WHITECHAPEL : Série britannique diffusée sur ITV (et sur Arte en France) depuis 2009.

WhitechapelWhitechapel c'est une série policière très noire, violente et dérangeante dont j'ai regardé les 3 premières saisons en quelques jours tellement c'est bien ! (*et maintenant j'attends la suite avec énormément d'impatience !*) (* billet garanti sans spoilers *)

La SAISON 1 débute avec l'arrivée du fringant inspecteur Chandler à la tête d'une brigade de recherche de la Police de l'Est londonien. Lui-même était jusqu'ici un bureaucrate carriériste sans réelle expérience du terrain, très influencé par un parrain officier haut gradé. La confrontation avec sa nouvelle équipe (exclusivement masculine) est évidemment difficile et l'inspecteur Chandler aura fort à faire pour s'imposer notamment face à son second, le détective Ray Miles. D'autant plus, qu'un tueur rôde dans Whitechapel et qu'il semble copier les meurtres de Jack l'Éventreur !

La SAISON 2 ressuscite également des méchants historiques : les jumeaux Kray, gangsters des années 1950 – 1960 (j'ai vérifié, il s'agit bien de malfrats authentiques !). Pour la SAISON 3, les scénaristes ont (heureusement) compris qu'il serait peu crédible d'enchainer les copycat. Du coup, la série prend un nouveau tournant et les archives criminelles servent à résoudre des affaires contemporaines. Cette troisième saison propose donc 3 enquêtes successives (en 2 ou 3 épisodes) mêlant ésotérisme, horreur et surnaturel.

Pourquoi regarder Whitechapel ?

(* tous les moyens seront bons pour vous convaincre qu'il serait vraiment dommage de passer à côté de cette petite série sans prétention ! *)

Pour se plonger dans l'East End londonien. Pour découvrir que l'ultra moderne quartier des affaires, le Gherkin et Tower Bridge côtoient des vestiges de l'époque victorienne où Whitechapel était un cloaque infâme et infesté de tueurs sanguinaires qui inspirent encore au XXIème siècle.

Pour les génériques sympas qui changent à chaque enquête pour se mettre au diapason des époques évoquées et qui posent d'office l'ambiance (glauque).

Pour les scénarios qui tiennent globalement la route et surtout qui ne sont pas parasités par un background sentimental inutile (dernier exemple catastrophique : Luther, autre série britannique découverte cette année, qui est encombré d'une ex-épouse insupportable). D'ailleurs c'est simple : Joe Chandler n'a pas de vie sentimentale, pas de famille, pas de loisirs (?). Point.

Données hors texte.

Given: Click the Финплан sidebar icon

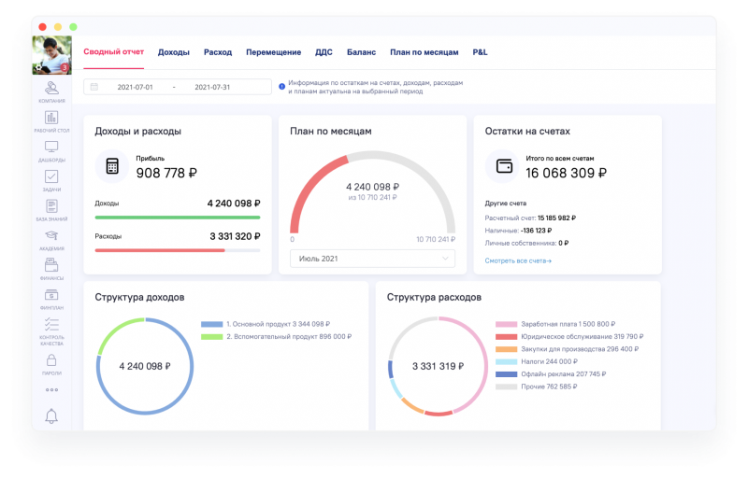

Parce que la série repose sur les interactions entre les personnages principaux. D'abord à couteaux tirés, puis complices à la vie à la mort, le duo Joe Chandler – Ray Miles fonctionne bien, toujours émouvant. J'aime bien aussi Buchan le ripperologue, documentaliste féru d'archives criminelles. Et surtout, j'ai beaucoup aimé la manière dont les membres de la brigade sont progressivement dotés d'un caractère distinct, d'une vie perso … par de petites touches de 'vie quotidienne' au milieu d'enquêtes de longue haleine (un mariage, une naissance, une maladie …)

Pour Rupert Penry-Jones dans un rôle complètement à contre emploi par rapport à Adam Carter, espion sûr de lui et surentrainé que je connaissais dans MI-5. En effet, après Sherlock et son syndrome d'Asperger, voilà (le tout aussi séduisant) Joe Chandler et ses TOC … Selon moi, l'atout majeur de la série c'est ce personnage d'inspecteur ultra élégant, immédiatement attachant grâce à ses fragilités qui le handicapent dans sa vie professionnelle et personnelle. Je me demande d'ailleurs comment il sa surmonter le coup de massue qu'il reçoit dans le final de la saison 3.

Parce que j'ai vraiment passé des soirées passionnantes (même si j'ai moins aimé la saison 2) à essayer de résoudre des crimes avec la brigade de Whitechapel. (et parce que j'ai ainsi pu attendre plus sereinement la suite de la saison 7 de Doctor Who)

Ce billet marque ma 2ème participation au MOIS ANGLAIS organisé par LOU et TITINE.